Ces tensions structurelles poussent le système à se renouveler : différenciation technique, nouveaux modèles de monétisation plus alignés avec la valeur créée, et architectures logicielles plus ouvertes. C’est l’avènement d’une nouvelle ère dans le digital B2B : celle du Service As A Software, soit le SaaS 2.0

Le SaaS 2.0 ouvre la voie à un numérique qui facture ce qu’il délivre

Le SaaS 2.0 marque un glissement fondamental : on ne vend plus un outil, mais une exécution. L’IA générative et agentique transforme les logiciels en véritables moteurs de résultats, capables de produire un livrable contextualisé à partir d’une simple requête en langage naturel.

Les grands modèles de langage (ChatGPT, Mistral AI, etc.) ont familiarisé les utilisateurs et le grand public à l’usage du prompt, ouvrant la voie à des assistants sur mesure intégrés aux systèmes internes (CRM, SIRH, comptabilité) et aux cas d’usage propres à chaque métier.

Ainsi, le RAG (Retrieval-Augmented Generation) s’impose comme une approche clé : à partir d’applications d’IA enrichies d’une couche d’algorithmie verticalisée, entraînée sur des données sectorielles, il apporte une expertise métier réduisant le risque d’hallucinations. Les agents IA vont encore plus loin : autonomes, proactifs et interopérables, ils accomplissent des missions complexes de bout en bout, de l’étude de marché au rapport d’audit. On ne les conçoit plus comme des plateformes à configurer, mais comme des moteurs orientés résultat, capables de produire des livrables contextualisés, sans intervention humaine.

Un nouveau modèle économique et de financement est donc en construction : le prix des licences, historiquement indexé sur le nombre d’utilisateurs ou les fonctionnalités accessibles, tend à se réaligner sur la valeur effectivement créée. Le SaaS 2.0 place la requête au centre de la proposition de valeur, instaurant une corrélation directe entre dépense et impact réel pour l’entreprise.

Dès lors, plusieurs questions se posent : comment préserver des marges élevées tout en absorbant le coût d’appel aux LLMs ? Comment ajuster finement la taille des modèles pour qu’ils répondent aux besoins ciblés, sans surdimensionnement inutile ? Comment sécuriser des revenus récurrents et des engagements dans la durée ? Des forfaits temporels assortis d’un volume d’usage minimal ou de prestations garanties, avec une possibilité de dépassement, pourraient constituer une piste pertinente…
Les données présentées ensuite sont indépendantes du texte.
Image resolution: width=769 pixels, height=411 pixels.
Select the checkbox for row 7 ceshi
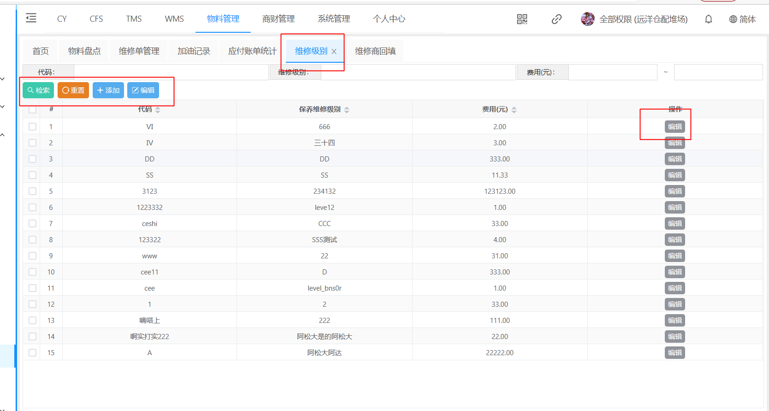32,223
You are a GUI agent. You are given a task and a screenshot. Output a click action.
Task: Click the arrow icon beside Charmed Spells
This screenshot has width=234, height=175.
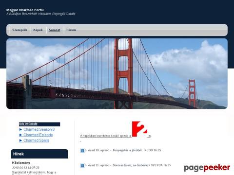tap(21, 140)
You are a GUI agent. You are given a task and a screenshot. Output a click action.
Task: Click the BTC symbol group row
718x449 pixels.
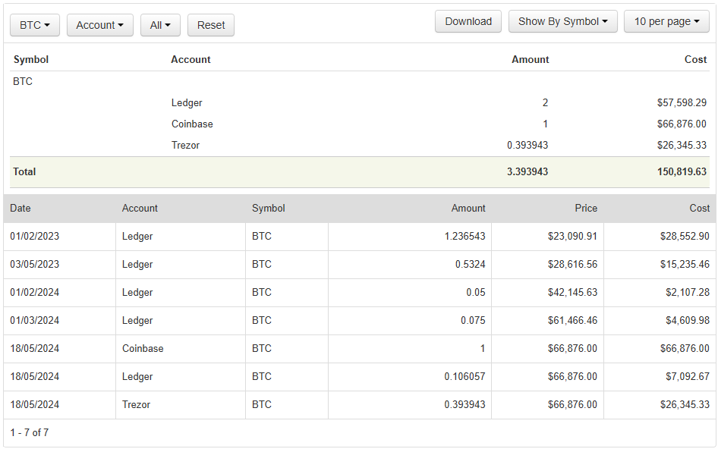[x=360, y=81]
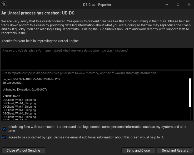The height and width of the screenshot is (155, 194).
Task: Click Send and Restart button
Action: click(175, 151)
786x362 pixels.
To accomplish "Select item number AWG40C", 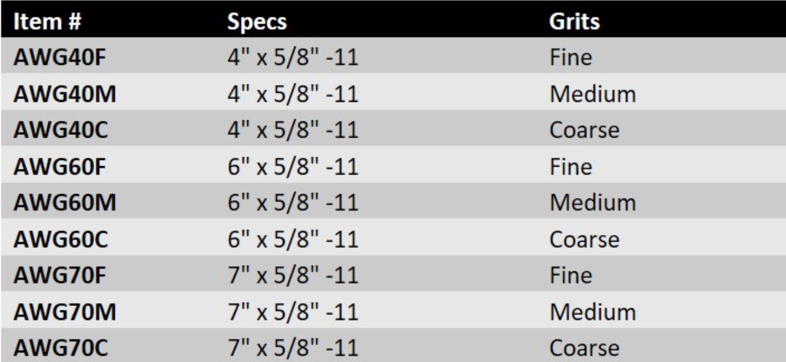I will (x=61, y=130).
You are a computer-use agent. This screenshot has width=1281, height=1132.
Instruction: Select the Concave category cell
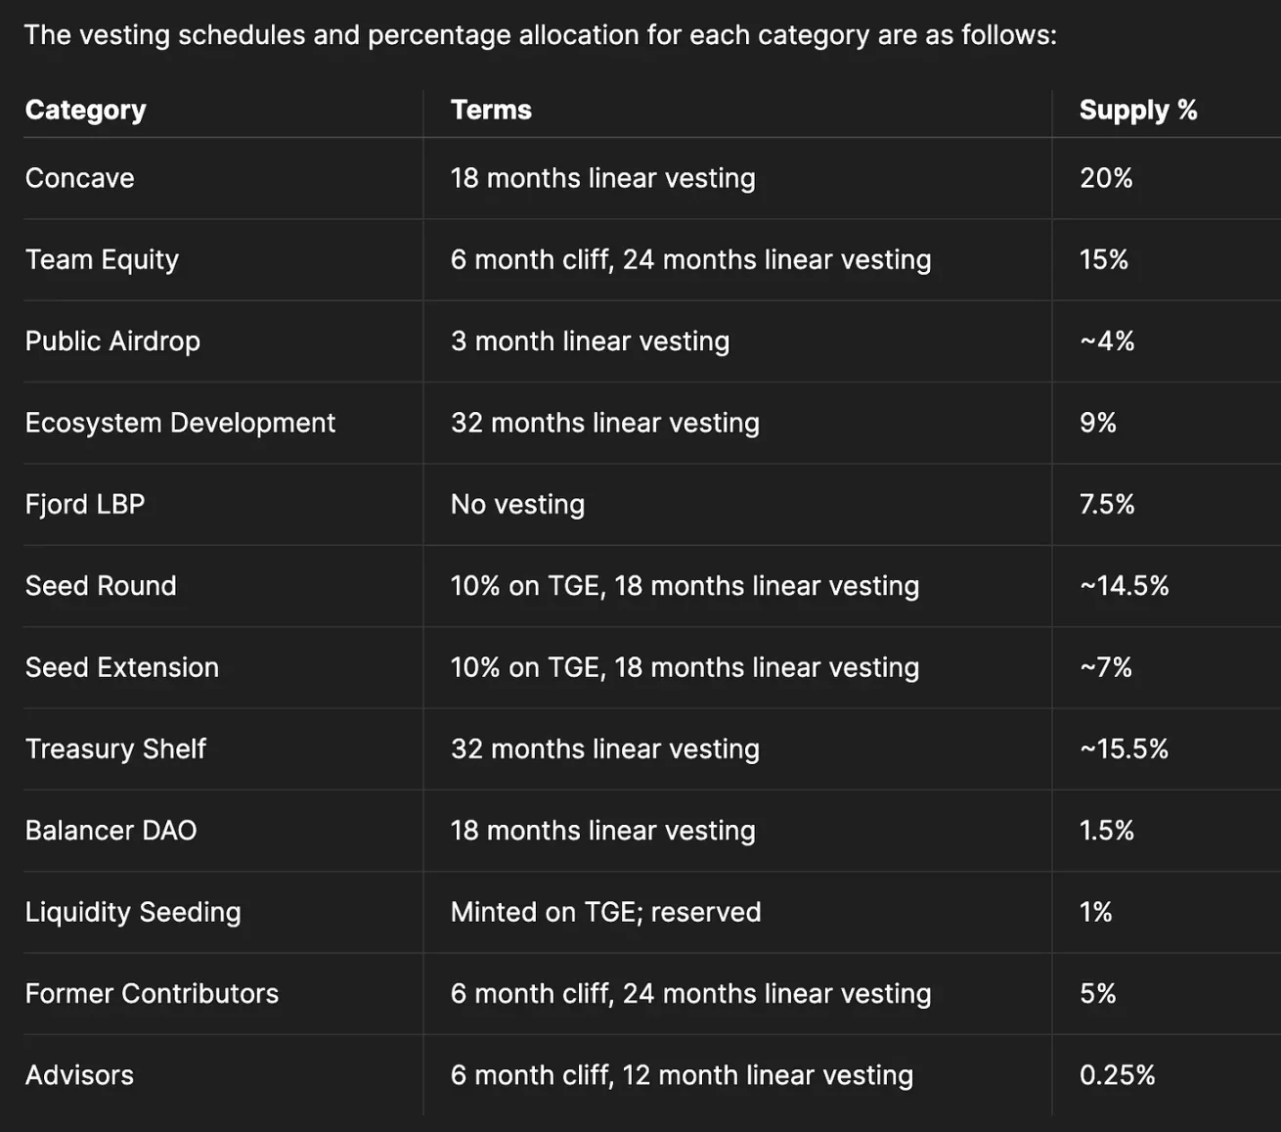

Un moment charnière pour l’innovation numérique

Le SaaS 2.0 prolonge la logique du SaaS classique, mais en l’ancrant davantage dans la performance métier. Cette mutation repose sur trois leviers : l’expertise métier, l’entraînement des modèles sur des données exclusives et l’excellence dans la mise sur le marché.

Hallucinations, prototypes instables, fonctionnalités limitées : le risque est réel de voir émerger une saturation du discours marketing, suivie d’un reflux de confiance.  Mais la dynamique est enclenchée : l’ère du logiciel orienté résultats ouvre un nouveau cycle d’innovation, où la valeur facturée correspond à la valeur délivrée.